# start of Source

In our travels we came across so many digital nomads working from cafes to co-working locations running their online businesses. If they could do it, why couldn’t we? We started looking at (and attempting) online business models such as: growing our YouTube channel, creating digital products, and working as a consultant.

Tim had some experience working with products in his past career and enrolled in an Amazon FBA course to learn more about how to Private Label and grow a business on Amazon.

 

Watch our VIDEO or read below

 
 
 

The First Steps

The nature of a product business (as opposed to creating digital products or consulting/freelancing) is that there are significant start-up costs. We had to first order products before we could sell them online.

As guided by the course, we talked to a supplier and had our first order of backpacks from China about 5 months after we started. We began by only investing about $1500 dollars into our products and grew from there.

What is Amazon FBA

The “FBA” stands for “fulfillment by Amazon”. That means that instead of storing boxes of products in your home or building a warehouse and hiring employees you ship your products directly to an Amazon warehouse and they store and ship the products for you! (Not to mention there are 114 Million Amazon Prime users in USA alone!)

How We Use Amazon FBA

We are a private label company. We created our own brand Tripped Travel Gear. (There are multiple Amazon business models.) We work with a manufacturer in China (common for many FBA businesses). They produce our products, then a quality control team inspects products at our manufacturing site before our manufacturer ships directly to Amazon warehouses in the US. We don’t even see our products most of the time!

# end of Source
# start of Extracted data

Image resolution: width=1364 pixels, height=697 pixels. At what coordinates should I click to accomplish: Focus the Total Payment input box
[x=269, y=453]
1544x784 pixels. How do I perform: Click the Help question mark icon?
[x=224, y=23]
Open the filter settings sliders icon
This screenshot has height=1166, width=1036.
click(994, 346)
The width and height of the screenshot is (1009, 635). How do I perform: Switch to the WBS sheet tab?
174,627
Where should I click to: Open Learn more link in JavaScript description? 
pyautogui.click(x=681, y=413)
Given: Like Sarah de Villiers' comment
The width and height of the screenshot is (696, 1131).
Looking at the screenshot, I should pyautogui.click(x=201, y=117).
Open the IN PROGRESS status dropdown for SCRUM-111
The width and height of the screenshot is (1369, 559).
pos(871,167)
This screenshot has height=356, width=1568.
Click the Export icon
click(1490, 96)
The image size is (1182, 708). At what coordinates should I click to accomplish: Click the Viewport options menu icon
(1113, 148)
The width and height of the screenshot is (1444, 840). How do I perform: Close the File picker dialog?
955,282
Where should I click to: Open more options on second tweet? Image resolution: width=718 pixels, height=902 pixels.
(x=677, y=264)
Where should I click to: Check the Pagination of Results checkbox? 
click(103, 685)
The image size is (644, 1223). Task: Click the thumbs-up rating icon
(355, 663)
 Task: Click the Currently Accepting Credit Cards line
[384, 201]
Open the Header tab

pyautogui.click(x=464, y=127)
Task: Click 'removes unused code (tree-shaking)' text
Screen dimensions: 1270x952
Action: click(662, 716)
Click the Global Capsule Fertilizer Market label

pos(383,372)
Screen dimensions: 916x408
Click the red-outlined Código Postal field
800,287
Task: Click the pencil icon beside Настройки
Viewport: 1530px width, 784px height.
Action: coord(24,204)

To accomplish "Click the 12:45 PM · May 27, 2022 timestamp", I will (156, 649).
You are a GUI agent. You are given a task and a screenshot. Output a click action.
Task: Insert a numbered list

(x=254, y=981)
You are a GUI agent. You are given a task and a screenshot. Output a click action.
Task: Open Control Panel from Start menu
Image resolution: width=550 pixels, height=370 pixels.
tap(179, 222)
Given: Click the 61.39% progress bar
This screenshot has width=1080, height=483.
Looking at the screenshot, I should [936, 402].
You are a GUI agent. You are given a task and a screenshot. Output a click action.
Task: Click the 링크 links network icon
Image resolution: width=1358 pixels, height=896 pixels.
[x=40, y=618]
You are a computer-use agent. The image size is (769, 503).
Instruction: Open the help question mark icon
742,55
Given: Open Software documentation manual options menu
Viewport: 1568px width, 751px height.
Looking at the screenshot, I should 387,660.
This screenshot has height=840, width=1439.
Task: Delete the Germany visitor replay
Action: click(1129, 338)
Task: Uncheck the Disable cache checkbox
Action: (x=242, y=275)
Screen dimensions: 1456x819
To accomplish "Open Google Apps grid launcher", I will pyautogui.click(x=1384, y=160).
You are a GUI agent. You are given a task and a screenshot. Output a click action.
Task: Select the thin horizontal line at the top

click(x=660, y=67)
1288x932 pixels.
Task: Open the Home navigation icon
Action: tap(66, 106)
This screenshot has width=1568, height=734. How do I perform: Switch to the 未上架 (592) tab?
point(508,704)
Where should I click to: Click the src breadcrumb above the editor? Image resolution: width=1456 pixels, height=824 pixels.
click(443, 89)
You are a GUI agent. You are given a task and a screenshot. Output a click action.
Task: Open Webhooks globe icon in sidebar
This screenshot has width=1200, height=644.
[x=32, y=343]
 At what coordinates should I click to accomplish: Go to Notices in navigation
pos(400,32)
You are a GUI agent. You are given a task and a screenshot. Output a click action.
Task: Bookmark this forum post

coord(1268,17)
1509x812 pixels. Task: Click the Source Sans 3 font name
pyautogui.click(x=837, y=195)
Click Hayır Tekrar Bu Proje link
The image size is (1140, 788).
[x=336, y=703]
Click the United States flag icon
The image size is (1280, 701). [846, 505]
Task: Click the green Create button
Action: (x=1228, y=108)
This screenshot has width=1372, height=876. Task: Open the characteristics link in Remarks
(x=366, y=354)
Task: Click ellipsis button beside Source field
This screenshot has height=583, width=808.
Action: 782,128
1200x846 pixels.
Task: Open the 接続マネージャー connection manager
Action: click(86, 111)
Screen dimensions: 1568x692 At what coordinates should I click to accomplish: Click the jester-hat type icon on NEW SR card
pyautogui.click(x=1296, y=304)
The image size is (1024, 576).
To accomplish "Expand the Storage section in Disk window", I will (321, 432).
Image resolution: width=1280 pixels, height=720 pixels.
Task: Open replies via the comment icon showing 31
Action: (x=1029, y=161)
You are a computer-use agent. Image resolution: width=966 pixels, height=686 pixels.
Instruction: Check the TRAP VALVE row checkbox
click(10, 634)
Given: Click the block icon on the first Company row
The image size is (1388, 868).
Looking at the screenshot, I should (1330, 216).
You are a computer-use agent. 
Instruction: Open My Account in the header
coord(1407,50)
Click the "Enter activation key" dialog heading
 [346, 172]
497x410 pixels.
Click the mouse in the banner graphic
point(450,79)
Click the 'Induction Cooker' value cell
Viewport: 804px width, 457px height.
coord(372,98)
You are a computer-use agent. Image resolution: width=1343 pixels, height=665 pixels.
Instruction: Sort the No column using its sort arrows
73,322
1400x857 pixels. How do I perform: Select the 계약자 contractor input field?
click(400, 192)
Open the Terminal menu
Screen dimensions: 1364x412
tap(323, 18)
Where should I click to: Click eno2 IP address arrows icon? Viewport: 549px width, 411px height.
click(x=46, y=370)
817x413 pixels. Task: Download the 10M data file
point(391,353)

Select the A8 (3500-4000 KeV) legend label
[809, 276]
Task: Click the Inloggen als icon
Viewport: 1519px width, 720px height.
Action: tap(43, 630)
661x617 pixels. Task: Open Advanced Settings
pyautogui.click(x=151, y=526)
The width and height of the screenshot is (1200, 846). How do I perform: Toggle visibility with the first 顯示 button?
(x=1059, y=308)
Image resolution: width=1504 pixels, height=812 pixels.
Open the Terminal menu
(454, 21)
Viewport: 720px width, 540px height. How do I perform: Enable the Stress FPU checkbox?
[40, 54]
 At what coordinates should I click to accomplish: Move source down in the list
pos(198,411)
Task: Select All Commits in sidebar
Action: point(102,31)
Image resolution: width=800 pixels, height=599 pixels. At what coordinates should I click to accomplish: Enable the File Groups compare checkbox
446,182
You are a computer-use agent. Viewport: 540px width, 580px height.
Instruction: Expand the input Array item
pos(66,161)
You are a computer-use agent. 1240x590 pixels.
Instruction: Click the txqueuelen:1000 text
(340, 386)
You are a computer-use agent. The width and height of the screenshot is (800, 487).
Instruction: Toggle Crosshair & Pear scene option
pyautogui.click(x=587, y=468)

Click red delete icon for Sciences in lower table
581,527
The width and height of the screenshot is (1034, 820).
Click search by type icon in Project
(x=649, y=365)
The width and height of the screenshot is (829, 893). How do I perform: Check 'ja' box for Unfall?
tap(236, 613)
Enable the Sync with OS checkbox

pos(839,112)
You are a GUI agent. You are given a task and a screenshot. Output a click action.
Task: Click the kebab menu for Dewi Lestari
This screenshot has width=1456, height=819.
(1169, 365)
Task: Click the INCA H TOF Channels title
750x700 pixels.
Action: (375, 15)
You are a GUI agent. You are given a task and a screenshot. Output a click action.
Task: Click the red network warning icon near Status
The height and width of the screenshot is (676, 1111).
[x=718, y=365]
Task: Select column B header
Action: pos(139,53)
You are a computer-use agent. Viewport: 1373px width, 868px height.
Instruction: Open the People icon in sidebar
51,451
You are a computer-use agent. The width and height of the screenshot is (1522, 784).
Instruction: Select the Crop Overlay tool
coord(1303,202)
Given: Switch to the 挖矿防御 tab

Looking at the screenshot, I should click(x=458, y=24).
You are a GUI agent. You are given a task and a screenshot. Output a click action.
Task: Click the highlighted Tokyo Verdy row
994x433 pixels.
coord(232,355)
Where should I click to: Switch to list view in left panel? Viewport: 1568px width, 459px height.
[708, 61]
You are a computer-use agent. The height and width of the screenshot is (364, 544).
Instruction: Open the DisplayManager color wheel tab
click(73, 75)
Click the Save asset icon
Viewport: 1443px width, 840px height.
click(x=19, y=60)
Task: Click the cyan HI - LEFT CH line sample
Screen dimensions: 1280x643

# end of Extracted data

Short task A.
According to the text about selling through Amazon FBA, roughly how much money went into the first products?
Short task B.
Echo the text about selling through Amazon FBA word for word, starting at "Watch our VIDEO" and ending at "sell them online.".
The items stand apart from the text about selling through Amazon FBA.

Written reply A.
About $1500.

Written reply B.
Watch our VIDEO or read below

 
 
 

The First Steps

The nature of a product business (as opposed to creating digital products or consulting/freelancing) is that there are significant start-up costs. We had to first order products before we could sell them online.